INSTRUCTION
Please extend the passage on a great-grandmother's quilting legacy, starting right after its final sentence.

PASSAGE
%%

What's Your Craft Legacy?

What's your craft legacy?  Have you ever really thought about it?  Who or what in your memories or in your childhood influenced you to create?  It may have been your parents, your aunt, or uncle, or your elementary school art teacher...someone inspired you to create...to make "something out of nothing."  

I come from a long line of "makers" all of whom influenced me in some way.  Until a generation ago, we were farmers and crafts people.  One of my greatest "influencers" was my great grandmother.  

Born in 1889, my great grandmother lived in a time and place where "making" was a necessity. Nearly every piece of clothing, every curtain, anything that was used in the home was made by hand.  She was skilled in sewing, lace-making, crocheting, and quilting, Bertha Isabelle Gray-Stone was an accomplished crafter. 

Photographed here on the farm in Kentucky in November of 1918 with her children and her sister Ivy, it's likely that she sewed most of the clothing for everyone in the photo.  And typically, those clothes were handed down to the younger ones in the family...and after those clothes no longer fit anyone in her growing family, they were relegated to a bin to be cut up for quilts. 

She quilted throughout her nearly 100 year life and created a body of work in quilts that tells her family story, stitch by stitch and piece by piece. 

  During the summer, tending the garden and preserving food was the priority.  Winter was the quilting season.  Every year, Bertha and her sisters and daughters cut 1000's of pieces of scraps to be sewn together and quilted. Some of my earliest memories of visiting my great grandmother are of sitting around, with piles of fabric, cutting and piecing.  And often, they let me cut pieces to be quilted.  Small geometric paper patterns were pinned to fabric pieces to be cut out.  After the pieces were cut, they were stacked into neat piles of pieces that were later hand pieced together.  Sometimes I was allowed to cut,other times I got to count...and there were usually 300 or more pieces per pile.  After the required number of pieces were cut, the stitching and piecing began.  Each piece, sewn by hand, was joined to another piece, creating larger blocks that would eventually be sewn together, kind of like a family that expands and grows with each marriage and birth. After a careful study to determine which colors and patterns looked best side by side, blocks were laid out and the quilt design was developed. As I remember long discussions about which blocks to place together, and usually each was placed beside another that told a story of  family memories.  After the blocks were pieced together, large quilting frames were set up, and then the hand quilting began.  It was a a long process to quilt by hand and often neighbor ladies or friends from church would come to make the work go faster.  In turn, great grand mother would lend a hand when her friends were quilting their quilts.  I remember running around, and under the frames and getting in trouble for it more than once.  

Over the years, my great grandmother built up quite a collection of quilts.  She gave quilts as wedding and birthday presents and bestowed them on her children and grandchildren as they married and set up housekeeping on their own.  And to this day, family quilts are still used in my parents home...it's a comforting link to our collective history to rest under the warmth of these family treasures.
In the mid 1980's, as my great grandmother approached her 100th birthday, someone in our family had the presence of mind to document her quilt collection with photos.  The quilts were hung on lines between her house and the smokehouse and photographed.

%%

Records for locating described items:
%%

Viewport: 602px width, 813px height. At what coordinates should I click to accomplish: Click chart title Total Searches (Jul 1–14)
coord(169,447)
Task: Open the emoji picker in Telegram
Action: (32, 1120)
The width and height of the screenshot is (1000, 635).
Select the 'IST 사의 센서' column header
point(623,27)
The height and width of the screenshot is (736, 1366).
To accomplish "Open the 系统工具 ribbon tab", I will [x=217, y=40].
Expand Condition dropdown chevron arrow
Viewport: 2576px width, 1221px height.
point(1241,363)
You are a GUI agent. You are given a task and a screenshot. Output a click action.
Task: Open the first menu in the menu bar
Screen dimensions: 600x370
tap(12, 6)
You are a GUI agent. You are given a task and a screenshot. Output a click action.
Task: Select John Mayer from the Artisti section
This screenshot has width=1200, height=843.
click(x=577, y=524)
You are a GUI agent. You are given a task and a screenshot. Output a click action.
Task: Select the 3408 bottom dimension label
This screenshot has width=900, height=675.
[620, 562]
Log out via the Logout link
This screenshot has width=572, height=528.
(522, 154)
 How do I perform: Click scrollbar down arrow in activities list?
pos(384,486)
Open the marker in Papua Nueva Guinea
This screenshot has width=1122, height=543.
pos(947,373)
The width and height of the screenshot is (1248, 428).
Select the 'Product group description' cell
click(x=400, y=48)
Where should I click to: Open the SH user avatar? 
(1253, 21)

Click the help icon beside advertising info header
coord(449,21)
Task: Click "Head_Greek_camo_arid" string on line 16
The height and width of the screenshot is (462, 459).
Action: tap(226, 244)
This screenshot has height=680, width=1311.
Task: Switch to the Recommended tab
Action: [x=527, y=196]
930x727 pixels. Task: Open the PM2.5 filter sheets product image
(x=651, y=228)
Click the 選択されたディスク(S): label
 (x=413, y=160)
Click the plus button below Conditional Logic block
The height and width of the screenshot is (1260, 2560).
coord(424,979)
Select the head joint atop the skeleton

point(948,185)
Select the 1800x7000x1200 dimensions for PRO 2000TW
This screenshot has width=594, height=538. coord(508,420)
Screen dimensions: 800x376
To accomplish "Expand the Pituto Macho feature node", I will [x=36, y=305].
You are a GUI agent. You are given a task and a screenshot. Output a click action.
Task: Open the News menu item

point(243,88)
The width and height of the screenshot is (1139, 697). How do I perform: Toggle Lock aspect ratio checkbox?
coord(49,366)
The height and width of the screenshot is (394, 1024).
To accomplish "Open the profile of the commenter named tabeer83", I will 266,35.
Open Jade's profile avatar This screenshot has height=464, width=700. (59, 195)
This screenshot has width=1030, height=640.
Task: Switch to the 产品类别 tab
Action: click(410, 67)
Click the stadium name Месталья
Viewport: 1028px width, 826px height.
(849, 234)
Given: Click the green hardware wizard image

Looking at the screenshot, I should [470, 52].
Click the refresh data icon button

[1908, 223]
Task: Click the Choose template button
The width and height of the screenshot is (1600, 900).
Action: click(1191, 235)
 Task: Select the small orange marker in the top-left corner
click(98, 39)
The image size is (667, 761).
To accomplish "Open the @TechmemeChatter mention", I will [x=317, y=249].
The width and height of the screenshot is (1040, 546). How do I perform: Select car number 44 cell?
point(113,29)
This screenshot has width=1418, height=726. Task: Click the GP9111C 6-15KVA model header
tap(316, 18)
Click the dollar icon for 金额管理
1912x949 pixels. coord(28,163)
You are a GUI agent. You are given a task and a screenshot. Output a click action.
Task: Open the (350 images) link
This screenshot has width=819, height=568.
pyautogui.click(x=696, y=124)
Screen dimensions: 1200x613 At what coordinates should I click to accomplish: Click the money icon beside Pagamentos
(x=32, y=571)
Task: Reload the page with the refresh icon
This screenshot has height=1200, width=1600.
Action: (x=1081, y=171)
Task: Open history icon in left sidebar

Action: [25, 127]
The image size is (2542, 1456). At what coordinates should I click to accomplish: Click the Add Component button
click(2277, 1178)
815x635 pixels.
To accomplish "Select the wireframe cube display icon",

%%

TASK RESPONSE
Luckily, I discovered the photos in a box of photos over the holidays and scanned them so we'd have a digital record too.  Seeing the photographs after many years, made me think about my craft legacy and the influence my great grandmother had in making me a crafter.  Not only did I learn some technical skills like cutting and hand-stitching, but I learned lessons in composition and color compatibility too. And more importantly, I learned that objects and materials can be re-purposed and given a different life or use than that for which they were originally intended.  That's very important fodder for an artist; the ability to see beyond.

Photographed here when she was nearly 100 years old, my great grandmother stands in front of nearly a century of handmade family history, documented by small pieces of fabric that were lovingly selected, cut and stitched by together one piece at a time. My craft legacy is rich one; a legacy that reaches back a century, and influences me every day. I think it's the reason I love to distress surfaces, use old-fashioned techniques like accordion folding and quilling, and find ways to use vintage photos in my art. It's a connection I feel to my personal and family history. 

Have you ever asked yourself, "what is my craft legacy?"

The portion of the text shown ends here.